Canto del cigno per la centrale operativa del 118 di Lodi. Da oggi pomeriggio, l’Azienda ospedaliera dice addio ad uno dei suoi servizi migliori partito il primo marzo del 1998. In campo 24 ore su 24 per salvare gli ammalati. Circa 48mila all’anno le richieste di soccorso.
Intorno alle 14.30, al termine delle prove tecniche, la centrale operativa di Lodi sarà accorpata a quella di Pavia. «Per i cittadini non cambierà nulla», commentano Maurizio Raimondi e Giorgio Beretta, responsabili delle centrali di Pavia e Lodi (chiamate Aat, Articolazione aziendale territoriale). «Invece di rispondere da Lodi, gli operatori risponderanno da Pavia. I mezzi – dicono i responsabili – resteranno sul territorio, anche se vogliamo creare una situazione di integrazione migliore tra tutti i mezzi della Lombardia. I dettagli saranno resi noti dal nostro direttore generale che domani (oggi, ndr) sarà a Lodi per supervisionare il trasferimento da una provincia all’altra». Per quanto riguarda la guardia medica l’unico numero sarà 800-940.000, valido sia dal fisso che dal cellulare. A Lodi, attualmente, lavorano 29 persone tra infermieri e operatori e 10 medici, oltre a circa 40 gettonisti suddivisi al 50 per cento tra medici e infermieri. Il personale ora sarà riorganizzato. «Un operatore e circa 6 infermieri hanno deciso di cambiare lavoro – spiega Beretta – un operatore, invece, sarà a Pavia per un mese per traghettare il passaggio. Tre persone ora più altre 3, nei prossimi mesi, invece, saranno trasferiti in vari reparti dell’ospedale. Tutti gli altri colleghi continueranno ad occuparsi dei soccorsi. La nostra postazione sarà adiacente al nuovo pronto soccorso, reparto con il quale lavoreremo gomito a gomito, in uno scambio reciproco di mansioni».

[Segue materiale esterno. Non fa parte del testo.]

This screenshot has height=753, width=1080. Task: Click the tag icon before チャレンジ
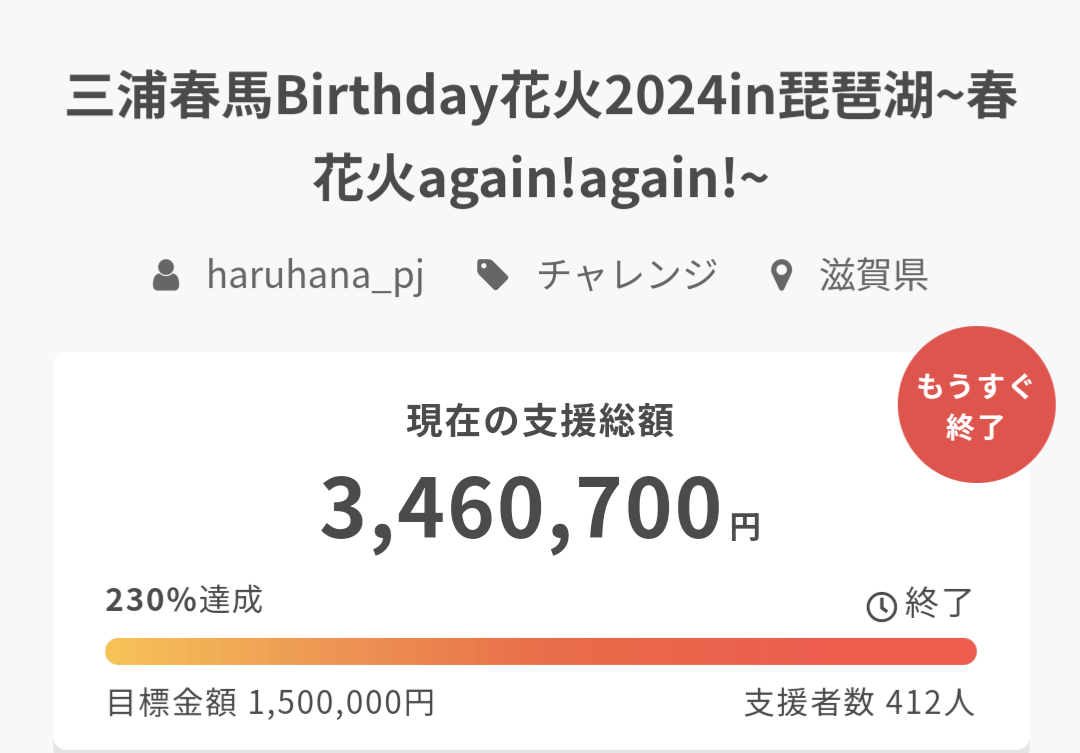(492, 274)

Nel Lodigiano saranno attivi 2 mezzi di soccorso intermedio di giorno, 2 automediche per 24 ore e un mezzo di soccorso intermedio di notte. I lodigiani, secondo Raimondi, hanno tutto da guadagnare. «Man mano che diminuiscono le centrali, aumenta la loro sicurezza – commenta -. D’ora in poi, nel caso salti la linea telefonica, a differenza del passato, un’altra centrale interverrà immediatamente in suo supporto. I cittadini devono stare tranquilli».
Per gli operatori, invece, questi sono giorni tristi. «La centrale era la nostra casa», si confidano Paola Anelli e Giovanni Delbue, una vita a fare questo lavoro. «La centrale – sospirano – ci mancherà. Eravamo un bel gruppo. La sera, quando si usciva, poi si tornava qua. Si parlava degli eventi, ci si confrontava». Anelli resterà a gestire tutto il lavoro di segreteria, mentre Delbue sarà l’operatore inviato a Pavia per circa un mese. Passerà le sue conoscenze sui lati più oscuri del territorio che si dipana tra campagne e cascine. «Questa per noi è anche una missione», raccontano. Anelli, infatti, quando non è in centrale, fa la volontaria alla croce. Il soccorso e il rapporto con i malati per lei è tutto. «Poter dare la mano al vecchietto quando ne ha bisogno, aiutare un paziente e sapere poi che ce l’ha fatta, sono belle soddisfazioni, impagabili - dice -. Domani saremo qui con le lacrime agli occhi». E poi la centrale è nata con lui, il medico Rinaldo Cantadore, recentemente scomparso. «Per noi è stato come un padre - ammettono con il groppo in gola -. Ci ha insegnato tante cose. Andarcene di qui è una tristezza». Un collega con la vena poetica si è lasciato andare persino a una catena di versi che sono finiti sulle pareti. “Cara vecchia centrale - ha scritto - con te si spegneranno gioie e dolori, odori e rumori, ma stai pur certa, e lo sai, che nei nostri cuori sempre rimarrai”.